US Wheat Review on Friday: Wheat drops on dollar, keeps weekly gain
Profit-taking and currency pressure in Friday's trade nibbled but didn't devour the rally posted in U.S. wheat this week.
Overall, wheat managed to post gains for the week, with the benchmark Chicago Board of Trade contract up 30 1/4 cents.
The CBOT March wheat fell 8 1/4 cents to close at US$5.63 1/4 per bushel. The contract traded at a nine-cent range, topping at US$5.68. Kansas City Board of Trade March wheat dropped 7 1/2 cents to US$5.83, and Minneapolis Grain Exchange March wheat lost 5 3/4 cents to close at US$6.25 1/4.
Speculative funds sold about 2,000 lots, according to a pre-close estimate.
The strong rally in the U.S. dollar weighed on the commodities in "quiet, low-volume" trade, brokers at the Chicago Board of Trade said.
The wheat sell-off, which can also be seen in the corn and soybean pits, "is a continuation of the short-covering rally in the dollar," said Greg Wagner, a senior commodity analyst at AgResource. Winter-kill talk "provided psychological underpinning for a market that seems to want to regain its footing," Wagner said. But, he added, currency issues remain the dominant theme Friday.

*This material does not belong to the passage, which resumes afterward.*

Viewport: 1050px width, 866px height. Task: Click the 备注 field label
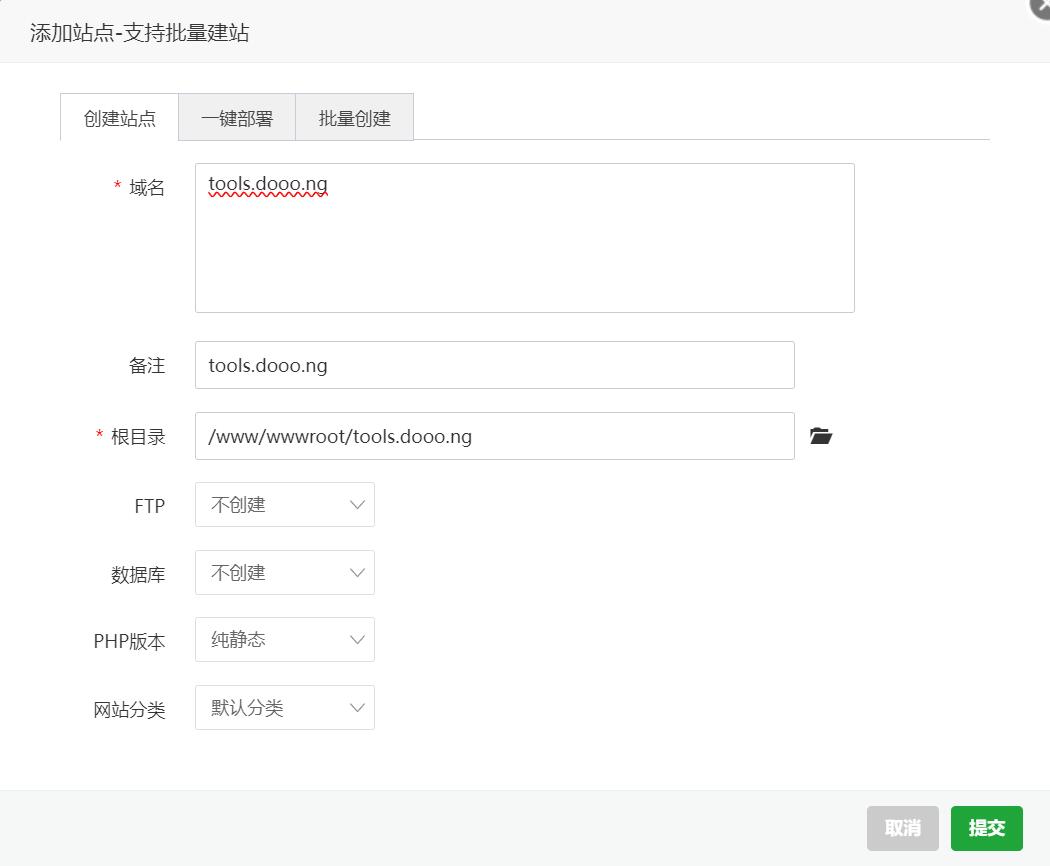click(x=146, y=366)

"After the week's rally, we were due for a setback," a CBOT floor trader said, pointing to the firmer dollar and weaker energies as pressuring factors.
Kansas City Board of Trade
Despite slipping Friday, the nearby hard red winter wheat contract posted a 29-cent gain for the week.
Talk of winter wheat kill continues, but meteorologists say any significant threat is limited to less than 10% of the hard red winter wheat production area. "There's no meaningful reason for us to expect any real problem," said agricultural meteorologist Drew Lerner of World Weather.
Buying on winter-kill concerns has burnt many colleagues in the past, a CBOT floor trader said. But the forecasts "may have kept some aggressive sellers at bay," he added.
Minneapolis Grain Exchange
Nearby hard red spring also posted gains for the week, despite the dollar's pressure on Friday. The March contract posted a 21-cent gain for the week.
"The market should continue to see volatile swings as we move forward. Short-term, look for the "holiday mode" to continue into the New Year," said Ryan Kelbrants, a hard red spring wheat analyst for Benson Quinn Commodities. "The U.S. dollar and outside markets will continue to be the catalyst for price action in Minneapolis," he added.
"The closing of the trading floor is going to create new opportunities and challenges for traders as we look into the future," Kelbrants said, predicting greater use of electronic trading across the agricultural commodities space.